### INSTRUCTIONS TO FOLLOW
All lines before the one containing "Given: Open Display Settings from About page", plus that line itself, are to be printed exactly as they appear below.

[Saved data entries]
=== Begin Enclosure ===

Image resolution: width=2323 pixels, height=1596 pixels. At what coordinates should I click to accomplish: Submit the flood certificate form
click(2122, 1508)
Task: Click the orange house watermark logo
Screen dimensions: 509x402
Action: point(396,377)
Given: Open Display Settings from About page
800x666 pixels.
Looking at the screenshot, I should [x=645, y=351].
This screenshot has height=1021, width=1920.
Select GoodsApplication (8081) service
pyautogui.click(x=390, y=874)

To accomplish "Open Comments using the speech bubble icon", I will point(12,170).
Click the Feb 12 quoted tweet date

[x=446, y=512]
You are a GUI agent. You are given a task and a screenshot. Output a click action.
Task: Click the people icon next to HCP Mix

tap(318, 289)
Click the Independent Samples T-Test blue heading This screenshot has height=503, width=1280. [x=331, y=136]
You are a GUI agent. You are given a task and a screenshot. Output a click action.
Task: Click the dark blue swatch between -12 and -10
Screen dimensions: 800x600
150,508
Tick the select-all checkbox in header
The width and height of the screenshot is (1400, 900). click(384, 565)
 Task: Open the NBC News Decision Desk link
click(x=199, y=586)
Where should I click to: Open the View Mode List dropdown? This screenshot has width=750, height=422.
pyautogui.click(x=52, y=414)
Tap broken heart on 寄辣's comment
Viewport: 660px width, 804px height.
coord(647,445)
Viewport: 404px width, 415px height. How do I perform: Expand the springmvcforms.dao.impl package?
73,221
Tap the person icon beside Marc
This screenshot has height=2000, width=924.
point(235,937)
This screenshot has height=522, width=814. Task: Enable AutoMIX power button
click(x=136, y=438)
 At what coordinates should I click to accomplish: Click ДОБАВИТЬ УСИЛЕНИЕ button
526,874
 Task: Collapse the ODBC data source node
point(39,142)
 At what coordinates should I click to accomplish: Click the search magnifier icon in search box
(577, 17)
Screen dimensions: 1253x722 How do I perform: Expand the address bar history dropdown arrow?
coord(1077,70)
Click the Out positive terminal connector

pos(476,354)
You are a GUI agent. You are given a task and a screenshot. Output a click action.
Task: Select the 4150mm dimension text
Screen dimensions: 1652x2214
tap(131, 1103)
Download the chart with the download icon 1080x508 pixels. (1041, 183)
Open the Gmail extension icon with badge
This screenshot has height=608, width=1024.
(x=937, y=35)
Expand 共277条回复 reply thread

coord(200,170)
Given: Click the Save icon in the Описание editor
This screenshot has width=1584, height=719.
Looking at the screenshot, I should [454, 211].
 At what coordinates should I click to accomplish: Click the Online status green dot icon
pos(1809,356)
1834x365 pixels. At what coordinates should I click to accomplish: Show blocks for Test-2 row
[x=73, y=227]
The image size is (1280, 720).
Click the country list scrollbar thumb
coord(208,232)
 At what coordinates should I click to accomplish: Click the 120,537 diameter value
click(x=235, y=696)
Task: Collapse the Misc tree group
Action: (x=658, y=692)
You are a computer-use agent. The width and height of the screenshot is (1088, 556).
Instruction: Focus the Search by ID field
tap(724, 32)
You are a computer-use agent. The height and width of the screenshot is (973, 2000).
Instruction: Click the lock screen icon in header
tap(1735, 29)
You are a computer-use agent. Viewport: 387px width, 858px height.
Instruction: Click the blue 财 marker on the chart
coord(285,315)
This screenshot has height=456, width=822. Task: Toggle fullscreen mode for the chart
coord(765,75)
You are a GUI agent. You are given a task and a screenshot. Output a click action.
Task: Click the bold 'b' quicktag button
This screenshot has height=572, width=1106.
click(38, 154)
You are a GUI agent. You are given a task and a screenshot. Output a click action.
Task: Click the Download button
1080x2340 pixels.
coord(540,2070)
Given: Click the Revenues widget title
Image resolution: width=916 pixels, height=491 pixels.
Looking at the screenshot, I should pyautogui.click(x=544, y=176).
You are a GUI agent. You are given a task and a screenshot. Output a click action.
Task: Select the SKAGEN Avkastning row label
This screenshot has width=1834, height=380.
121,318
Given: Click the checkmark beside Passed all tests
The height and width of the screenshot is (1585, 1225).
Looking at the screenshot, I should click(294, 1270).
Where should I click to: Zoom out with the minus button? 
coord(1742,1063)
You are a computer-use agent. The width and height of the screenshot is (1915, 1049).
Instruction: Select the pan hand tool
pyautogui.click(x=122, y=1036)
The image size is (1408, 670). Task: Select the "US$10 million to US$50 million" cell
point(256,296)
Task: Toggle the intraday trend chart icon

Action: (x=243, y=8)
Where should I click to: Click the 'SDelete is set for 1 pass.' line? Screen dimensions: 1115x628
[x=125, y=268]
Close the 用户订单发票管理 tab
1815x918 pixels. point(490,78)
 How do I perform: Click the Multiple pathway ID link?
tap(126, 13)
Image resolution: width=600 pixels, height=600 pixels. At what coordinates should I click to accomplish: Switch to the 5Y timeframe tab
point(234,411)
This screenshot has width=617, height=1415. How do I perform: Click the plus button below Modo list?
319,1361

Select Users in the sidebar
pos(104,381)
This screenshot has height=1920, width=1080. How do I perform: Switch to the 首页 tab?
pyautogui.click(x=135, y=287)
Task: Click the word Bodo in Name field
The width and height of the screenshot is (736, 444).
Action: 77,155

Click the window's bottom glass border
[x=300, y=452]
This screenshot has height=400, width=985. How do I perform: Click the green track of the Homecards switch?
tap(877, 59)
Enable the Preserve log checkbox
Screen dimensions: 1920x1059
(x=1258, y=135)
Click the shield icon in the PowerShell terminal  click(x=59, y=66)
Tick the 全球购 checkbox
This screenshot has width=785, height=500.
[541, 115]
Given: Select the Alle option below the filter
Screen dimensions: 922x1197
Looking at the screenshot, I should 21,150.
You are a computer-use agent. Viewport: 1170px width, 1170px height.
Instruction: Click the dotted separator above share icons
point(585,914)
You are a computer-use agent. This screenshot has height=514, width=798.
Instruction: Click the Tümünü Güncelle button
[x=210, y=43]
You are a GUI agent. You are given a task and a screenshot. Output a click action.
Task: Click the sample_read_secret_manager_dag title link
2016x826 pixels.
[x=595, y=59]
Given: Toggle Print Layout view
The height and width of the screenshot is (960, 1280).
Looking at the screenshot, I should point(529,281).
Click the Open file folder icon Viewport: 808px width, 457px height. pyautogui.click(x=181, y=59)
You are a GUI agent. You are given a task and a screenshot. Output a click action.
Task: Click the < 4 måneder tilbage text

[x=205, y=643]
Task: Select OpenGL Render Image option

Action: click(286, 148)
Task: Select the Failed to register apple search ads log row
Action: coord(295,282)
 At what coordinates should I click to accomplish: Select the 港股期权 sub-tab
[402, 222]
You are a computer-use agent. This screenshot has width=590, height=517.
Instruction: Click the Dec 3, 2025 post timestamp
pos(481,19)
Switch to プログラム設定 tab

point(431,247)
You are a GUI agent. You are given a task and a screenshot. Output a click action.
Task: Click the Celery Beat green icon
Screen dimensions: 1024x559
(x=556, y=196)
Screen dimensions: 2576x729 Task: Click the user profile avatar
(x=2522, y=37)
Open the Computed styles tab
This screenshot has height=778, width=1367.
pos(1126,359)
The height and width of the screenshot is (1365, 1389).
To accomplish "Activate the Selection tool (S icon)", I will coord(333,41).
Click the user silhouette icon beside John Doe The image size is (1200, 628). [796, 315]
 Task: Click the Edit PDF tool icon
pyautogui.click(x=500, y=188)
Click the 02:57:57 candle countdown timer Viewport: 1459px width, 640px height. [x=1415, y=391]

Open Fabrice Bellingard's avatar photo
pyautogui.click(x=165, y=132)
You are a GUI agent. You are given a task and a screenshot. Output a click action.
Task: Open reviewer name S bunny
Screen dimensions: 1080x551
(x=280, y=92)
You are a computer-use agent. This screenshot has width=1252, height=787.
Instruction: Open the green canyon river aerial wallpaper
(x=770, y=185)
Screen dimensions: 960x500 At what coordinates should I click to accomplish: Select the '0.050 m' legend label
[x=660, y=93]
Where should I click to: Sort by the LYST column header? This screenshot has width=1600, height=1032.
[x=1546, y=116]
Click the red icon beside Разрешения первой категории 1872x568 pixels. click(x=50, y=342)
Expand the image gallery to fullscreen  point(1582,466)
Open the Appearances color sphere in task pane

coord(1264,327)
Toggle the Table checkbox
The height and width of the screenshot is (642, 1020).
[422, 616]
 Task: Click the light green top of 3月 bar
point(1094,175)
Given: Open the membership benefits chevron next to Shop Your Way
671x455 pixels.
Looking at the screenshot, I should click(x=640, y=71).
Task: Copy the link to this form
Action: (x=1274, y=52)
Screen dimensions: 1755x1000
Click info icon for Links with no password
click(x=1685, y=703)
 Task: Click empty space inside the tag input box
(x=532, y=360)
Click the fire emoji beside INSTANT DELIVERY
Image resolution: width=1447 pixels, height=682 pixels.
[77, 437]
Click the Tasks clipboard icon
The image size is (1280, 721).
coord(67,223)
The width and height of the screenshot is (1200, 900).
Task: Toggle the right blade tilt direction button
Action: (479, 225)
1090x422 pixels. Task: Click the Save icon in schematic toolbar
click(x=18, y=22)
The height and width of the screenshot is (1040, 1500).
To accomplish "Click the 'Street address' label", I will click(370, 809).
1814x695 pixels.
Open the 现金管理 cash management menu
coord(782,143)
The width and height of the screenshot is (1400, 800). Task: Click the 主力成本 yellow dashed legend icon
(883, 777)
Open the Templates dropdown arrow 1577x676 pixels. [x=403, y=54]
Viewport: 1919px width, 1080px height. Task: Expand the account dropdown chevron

=== End Enclosure ===

### RESPONSE BELOW
Image resolution: width=2323 pixels, height=1596 pixels. At what coordinates should I click to accomplish: Submit the flood certificate form
click(2122, 1508)
Task: Click the orange house watermark logo
Screen dimensions: 509x402
Action: point(396,377)
Given: Open Display Settings from About page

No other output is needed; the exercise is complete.